Une pochette en dit parfois davantage qu’un long discours. Pour le visuel de son nouvel album, Theo Parrish s’est contenté d’un portrait noir et blanc. Sous la casquette, le visage à moitié caché, l’artiste a le regard ombrageux, le sourcil concerné, l’expression sérieuse. Prétentieuse? Evidemment. Et s’il en fallait encore une preuve, il suffit de se pencher sur le titre du disque: American intelligence. Rien que ça. Voilà pour le côté face. Côté pile, le cliché est toutefois un peu différent. Parrish abandonne la pose figée, renversant la tête en arrière, les yeux clos et la bouche grande ouverte. Plusieurs hypothèses: il bâille? rit? éternue? A moins encore qu’il ne soit en train de se transformer en âne, comme le personnage de Crapule dans Pinocchio. American Intelligence, qu’il disait. Dans tous les cas, Parrish se moque. De lui. Et peut-être bien de nous…

Marmite house

L’ironie, souvent mordante, est une pratique courante chez Theo Parrish. Une forme de lucidité pour celui qui s’est taillé une réputation d’esthète underground et intransigeant. Né en 1972 à Washington DC, il a grandi à Chicago. C’est là qu’il tombe dans la marmite house, via les classiques Farley Jackmaster Funk, Lil Louis… Plus tard, il étudie la peinture et la sculpture au Kansas City Art Institute. Mais c’est bien dans le son qu’il retombe. Quand il s’installe à Detroit, il est ainsi rapidement associé à la « troisième vague » techno. Celle qui commence à mixer les bases funk électroniques et futuristes avec des éléments piochés dans les autres musiques « black » américaines: la house, la disco, ou carrément le jazz (en 2013, Parrish sortait par exemple une compilation consacrée au label Black Jazz Records).
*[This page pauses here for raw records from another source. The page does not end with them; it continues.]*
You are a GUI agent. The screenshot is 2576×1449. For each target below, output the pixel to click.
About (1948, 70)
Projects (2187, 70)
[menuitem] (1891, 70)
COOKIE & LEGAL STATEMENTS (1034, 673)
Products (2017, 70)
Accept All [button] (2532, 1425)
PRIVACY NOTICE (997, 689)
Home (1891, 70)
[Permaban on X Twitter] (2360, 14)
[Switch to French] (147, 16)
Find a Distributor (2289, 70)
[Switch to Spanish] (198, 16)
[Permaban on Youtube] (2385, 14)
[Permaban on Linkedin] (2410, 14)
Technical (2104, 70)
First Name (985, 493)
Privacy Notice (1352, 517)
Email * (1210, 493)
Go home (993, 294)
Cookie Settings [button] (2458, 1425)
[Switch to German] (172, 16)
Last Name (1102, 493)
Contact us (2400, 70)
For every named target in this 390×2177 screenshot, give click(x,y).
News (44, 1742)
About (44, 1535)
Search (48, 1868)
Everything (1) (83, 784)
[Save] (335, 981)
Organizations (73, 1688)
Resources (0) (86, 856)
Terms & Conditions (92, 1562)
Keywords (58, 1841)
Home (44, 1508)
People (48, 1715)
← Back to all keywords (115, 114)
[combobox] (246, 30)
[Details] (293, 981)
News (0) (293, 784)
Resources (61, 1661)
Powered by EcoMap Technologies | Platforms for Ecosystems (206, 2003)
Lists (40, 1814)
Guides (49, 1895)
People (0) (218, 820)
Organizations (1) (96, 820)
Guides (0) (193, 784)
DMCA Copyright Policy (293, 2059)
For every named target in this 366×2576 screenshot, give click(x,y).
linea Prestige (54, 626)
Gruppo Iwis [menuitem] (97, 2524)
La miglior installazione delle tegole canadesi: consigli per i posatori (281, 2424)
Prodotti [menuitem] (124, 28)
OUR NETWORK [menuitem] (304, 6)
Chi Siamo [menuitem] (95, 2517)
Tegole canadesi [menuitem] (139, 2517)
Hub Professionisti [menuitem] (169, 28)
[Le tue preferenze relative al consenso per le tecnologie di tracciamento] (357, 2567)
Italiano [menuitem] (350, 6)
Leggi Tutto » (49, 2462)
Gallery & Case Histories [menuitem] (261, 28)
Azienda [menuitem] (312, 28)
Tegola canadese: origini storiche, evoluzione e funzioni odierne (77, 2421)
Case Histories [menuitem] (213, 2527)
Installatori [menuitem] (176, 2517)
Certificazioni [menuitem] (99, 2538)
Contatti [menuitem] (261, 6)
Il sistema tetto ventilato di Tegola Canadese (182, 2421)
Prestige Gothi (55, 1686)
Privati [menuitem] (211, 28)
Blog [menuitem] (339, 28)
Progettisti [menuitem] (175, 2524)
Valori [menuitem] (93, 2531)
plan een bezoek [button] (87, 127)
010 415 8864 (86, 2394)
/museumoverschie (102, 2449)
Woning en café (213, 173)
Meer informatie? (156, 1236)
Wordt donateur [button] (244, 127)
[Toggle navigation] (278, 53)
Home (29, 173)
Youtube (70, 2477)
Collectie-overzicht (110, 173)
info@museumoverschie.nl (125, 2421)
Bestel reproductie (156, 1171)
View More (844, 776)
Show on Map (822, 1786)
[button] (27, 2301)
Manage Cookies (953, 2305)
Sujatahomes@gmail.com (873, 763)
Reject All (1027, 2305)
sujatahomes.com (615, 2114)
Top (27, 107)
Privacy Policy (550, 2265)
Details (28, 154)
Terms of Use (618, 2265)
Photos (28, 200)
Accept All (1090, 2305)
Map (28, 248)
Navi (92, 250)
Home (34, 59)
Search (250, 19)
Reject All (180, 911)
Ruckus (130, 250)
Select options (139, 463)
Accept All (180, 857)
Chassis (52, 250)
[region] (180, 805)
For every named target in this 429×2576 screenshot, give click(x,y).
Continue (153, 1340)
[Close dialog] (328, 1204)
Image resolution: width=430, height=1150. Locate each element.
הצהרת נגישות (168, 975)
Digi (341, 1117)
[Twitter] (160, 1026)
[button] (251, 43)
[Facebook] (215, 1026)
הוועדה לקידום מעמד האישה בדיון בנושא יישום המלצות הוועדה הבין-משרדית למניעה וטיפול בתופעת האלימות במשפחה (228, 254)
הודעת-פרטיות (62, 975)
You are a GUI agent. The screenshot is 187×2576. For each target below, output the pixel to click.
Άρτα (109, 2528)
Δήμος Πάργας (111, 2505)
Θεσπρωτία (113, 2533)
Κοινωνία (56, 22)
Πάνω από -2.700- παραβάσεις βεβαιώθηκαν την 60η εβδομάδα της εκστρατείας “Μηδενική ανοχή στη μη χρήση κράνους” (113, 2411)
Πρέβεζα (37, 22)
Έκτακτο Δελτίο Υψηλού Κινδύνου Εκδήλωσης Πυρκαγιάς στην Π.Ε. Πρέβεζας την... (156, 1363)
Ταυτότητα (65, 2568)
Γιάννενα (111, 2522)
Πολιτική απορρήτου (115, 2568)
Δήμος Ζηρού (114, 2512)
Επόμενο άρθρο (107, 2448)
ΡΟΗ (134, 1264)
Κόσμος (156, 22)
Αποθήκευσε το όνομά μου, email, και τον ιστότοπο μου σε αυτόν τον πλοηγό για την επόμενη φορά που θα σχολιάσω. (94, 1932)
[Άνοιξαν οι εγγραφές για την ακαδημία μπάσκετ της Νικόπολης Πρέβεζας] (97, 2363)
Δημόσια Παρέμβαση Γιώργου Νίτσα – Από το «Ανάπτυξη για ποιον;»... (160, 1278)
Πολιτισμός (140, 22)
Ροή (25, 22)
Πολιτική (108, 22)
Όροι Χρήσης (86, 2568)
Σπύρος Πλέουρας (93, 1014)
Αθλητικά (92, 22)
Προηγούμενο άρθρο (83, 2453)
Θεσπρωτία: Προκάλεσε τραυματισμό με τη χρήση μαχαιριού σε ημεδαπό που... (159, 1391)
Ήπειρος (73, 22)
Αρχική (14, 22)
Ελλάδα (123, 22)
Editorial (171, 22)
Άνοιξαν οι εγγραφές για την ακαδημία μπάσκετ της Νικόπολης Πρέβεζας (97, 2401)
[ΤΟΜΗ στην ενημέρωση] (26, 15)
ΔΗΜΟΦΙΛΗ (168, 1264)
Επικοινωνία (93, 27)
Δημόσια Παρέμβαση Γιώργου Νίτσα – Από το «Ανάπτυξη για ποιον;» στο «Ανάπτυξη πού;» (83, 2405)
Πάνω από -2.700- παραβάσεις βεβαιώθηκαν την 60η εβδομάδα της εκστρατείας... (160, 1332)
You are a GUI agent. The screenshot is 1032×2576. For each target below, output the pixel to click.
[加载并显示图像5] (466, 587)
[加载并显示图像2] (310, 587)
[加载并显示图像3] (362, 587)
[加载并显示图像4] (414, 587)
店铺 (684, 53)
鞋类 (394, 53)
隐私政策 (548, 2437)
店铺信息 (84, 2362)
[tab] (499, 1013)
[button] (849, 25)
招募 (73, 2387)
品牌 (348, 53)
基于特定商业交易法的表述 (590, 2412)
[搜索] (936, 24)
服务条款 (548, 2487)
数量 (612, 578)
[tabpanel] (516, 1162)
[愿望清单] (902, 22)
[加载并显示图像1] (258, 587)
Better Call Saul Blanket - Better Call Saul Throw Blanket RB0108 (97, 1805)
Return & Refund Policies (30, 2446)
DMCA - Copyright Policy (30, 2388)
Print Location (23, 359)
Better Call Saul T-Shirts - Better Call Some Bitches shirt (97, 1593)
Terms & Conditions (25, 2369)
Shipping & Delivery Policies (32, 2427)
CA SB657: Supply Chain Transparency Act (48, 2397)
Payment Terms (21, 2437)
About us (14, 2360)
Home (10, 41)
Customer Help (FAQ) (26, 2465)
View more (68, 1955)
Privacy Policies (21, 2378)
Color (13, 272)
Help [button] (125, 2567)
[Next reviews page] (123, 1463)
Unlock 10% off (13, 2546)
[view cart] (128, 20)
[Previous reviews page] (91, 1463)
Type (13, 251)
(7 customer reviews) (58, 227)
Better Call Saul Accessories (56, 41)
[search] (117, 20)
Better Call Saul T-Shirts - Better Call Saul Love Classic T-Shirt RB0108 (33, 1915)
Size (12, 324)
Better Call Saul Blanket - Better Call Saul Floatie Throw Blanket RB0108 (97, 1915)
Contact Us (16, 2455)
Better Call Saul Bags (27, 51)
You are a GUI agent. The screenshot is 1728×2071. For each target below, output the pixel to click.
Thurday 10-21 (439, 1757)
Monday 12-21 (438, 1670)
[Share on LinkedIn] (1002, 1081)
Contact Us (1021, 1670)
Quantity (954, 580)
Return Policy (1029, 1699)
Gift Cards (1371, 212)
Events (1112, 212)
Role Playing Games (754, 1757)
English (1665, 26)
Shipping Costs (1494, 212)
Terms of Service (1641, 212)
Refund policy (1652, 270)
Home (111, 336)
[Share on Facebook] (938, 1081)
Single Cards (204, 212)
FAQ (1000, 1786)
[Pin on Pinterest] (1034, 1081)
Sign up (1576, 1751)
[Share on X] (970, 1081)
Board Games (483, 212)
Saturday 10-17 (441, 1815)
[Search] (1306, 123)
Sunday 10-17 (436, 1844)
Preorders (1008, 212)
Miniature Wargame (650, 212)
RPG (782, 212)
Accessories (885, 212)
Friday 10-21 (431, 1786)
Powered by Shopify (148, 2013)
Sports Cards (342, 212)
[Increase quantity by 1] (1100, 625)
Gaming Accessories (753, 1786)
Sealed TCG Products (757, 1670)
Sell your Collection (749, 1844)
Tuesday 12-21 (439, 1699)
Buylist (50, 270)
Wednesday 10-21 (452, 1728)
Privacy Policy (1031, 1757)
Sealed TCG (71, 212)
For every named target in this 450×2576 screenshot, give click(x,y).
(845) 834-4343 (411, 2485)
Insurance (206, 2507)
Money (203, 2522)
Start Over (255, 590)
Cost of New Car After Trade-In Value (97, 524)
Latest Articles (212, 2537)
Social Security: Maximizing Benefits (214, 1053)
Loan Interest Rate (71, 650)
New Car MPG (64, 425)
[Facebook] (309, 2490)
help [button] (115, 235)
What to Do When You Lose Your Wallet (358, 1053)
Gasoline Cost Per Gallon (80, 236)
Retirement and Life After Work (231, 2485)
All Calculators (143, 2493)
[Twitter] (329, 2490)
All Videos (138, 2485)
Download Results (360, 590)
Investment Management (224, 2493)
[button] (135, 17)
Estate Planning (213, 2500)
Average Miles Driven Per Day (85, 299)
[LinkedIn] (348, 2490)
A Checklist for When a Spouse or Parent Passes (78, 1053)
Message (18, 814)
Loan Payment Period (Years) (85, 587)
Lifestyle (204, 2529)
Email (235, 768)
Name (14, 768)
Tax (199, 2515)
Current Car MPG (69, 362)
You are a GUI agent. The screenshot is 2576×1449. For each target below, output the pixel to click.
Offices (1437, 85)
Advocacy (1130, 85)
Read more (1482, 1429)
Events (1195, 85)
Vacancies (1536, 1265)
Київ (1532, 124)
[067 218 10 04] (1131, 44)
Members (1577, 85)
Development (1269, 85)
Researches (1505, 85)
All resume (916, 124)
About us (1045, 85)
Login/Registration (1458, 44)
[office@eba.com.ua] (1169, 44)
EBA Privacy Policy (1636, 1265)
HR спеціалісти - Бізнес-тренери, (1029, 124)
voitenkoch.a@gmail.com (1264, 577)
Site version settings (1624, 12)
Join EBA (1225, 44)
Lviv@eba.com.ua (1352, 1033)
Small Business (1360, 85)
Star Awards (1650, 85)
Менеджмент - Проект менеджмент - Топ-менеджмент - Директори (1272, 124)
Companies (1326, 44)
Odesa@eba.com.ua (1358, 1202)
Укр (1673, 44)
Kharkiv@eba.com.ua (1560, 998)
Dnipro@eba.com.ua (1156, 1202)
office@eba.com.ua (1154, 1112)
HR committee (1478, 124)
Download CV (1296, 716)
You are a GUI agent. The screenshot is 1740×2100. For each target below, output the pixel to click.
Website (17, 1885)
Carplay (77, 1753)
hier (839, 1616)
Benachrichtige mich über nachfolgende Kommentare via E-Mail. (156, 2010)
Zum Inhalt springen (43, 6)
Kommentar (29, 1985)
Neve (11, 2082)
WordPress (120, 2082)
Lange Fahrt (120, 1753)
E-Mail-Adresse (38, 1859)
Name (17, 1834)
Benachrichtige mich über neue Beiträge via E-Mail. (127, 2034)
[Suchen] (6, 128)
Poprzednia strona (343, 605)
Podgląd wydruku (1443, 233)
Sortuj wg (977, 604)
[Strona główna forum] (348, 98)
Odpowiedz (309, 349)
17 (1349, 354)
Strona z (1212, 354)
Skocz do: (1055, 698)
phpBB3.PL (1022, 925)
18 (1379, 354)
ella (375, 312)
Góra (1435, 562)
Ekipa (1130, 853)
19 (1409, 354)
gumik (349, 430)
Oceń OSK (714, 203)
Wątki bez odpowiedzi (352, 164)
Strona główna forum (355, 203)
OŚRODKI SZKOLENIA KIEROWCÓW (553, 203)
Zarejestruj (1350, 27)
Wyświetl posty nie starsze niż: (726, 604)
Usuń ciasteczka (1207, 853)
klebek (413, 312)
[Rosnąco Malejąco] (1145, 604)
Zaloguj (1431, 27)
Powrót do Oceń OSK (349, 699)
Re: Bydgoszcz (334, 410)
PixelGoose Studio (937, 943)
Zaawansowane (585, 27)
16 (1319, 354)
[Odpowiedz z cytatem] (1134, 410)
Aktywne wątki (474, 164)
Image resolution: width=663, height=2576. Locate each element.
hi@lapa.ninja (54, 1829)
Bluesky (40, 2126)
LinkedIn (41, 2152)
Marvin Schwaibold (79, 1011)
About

Premier album en sept ans, American Intelligence part encore et toujours de ce même principe. Il se veut important, et du point de vue de ses « dimensions » au moins, il l’est. Réduit à trois LP, la version CD de l’album comprend pas moins de quinze titres, dont un bon tiers tourne autour des dix minutes. La plupart se déploient donc lentement, à l’image de Drive, titre d’ouverture drogué qui trace la route, une caisse claire toute cabossée l’empêchant de tourner en rond. A l’inverse, Fallen Funk est un genre de broken house jazzy, sombre et entêtant. Plus loin, Make No War délivre son mantra –« When we go a dance, we no make no war »-, obsédant, hypnotique. Politique? À cet égard, Thug Irony l’est probablement encore davantage: « What makes you think this country has changed? », rumine l’ours Parrish, indiquant une bonne fois pour toutes que le titre de son album n’est pas à prendre au premier degré.

Tout ici n’est cependant pas que grognement misanthrope et dérision désabusée. Be In Yo Self est une sorte de ballade bouillonnante, pulsant sous les cymbales et la voix de la chanteuse Ideeyah qui répète ad lib « being yourself shouldn’t have a downside ». C’est l’un des temps forts d’un disque qui n’en manque pas. De longueurs non plus, certes. Mais sans que cela ne remette en cause l’intérêt et la pertinence de la proposition.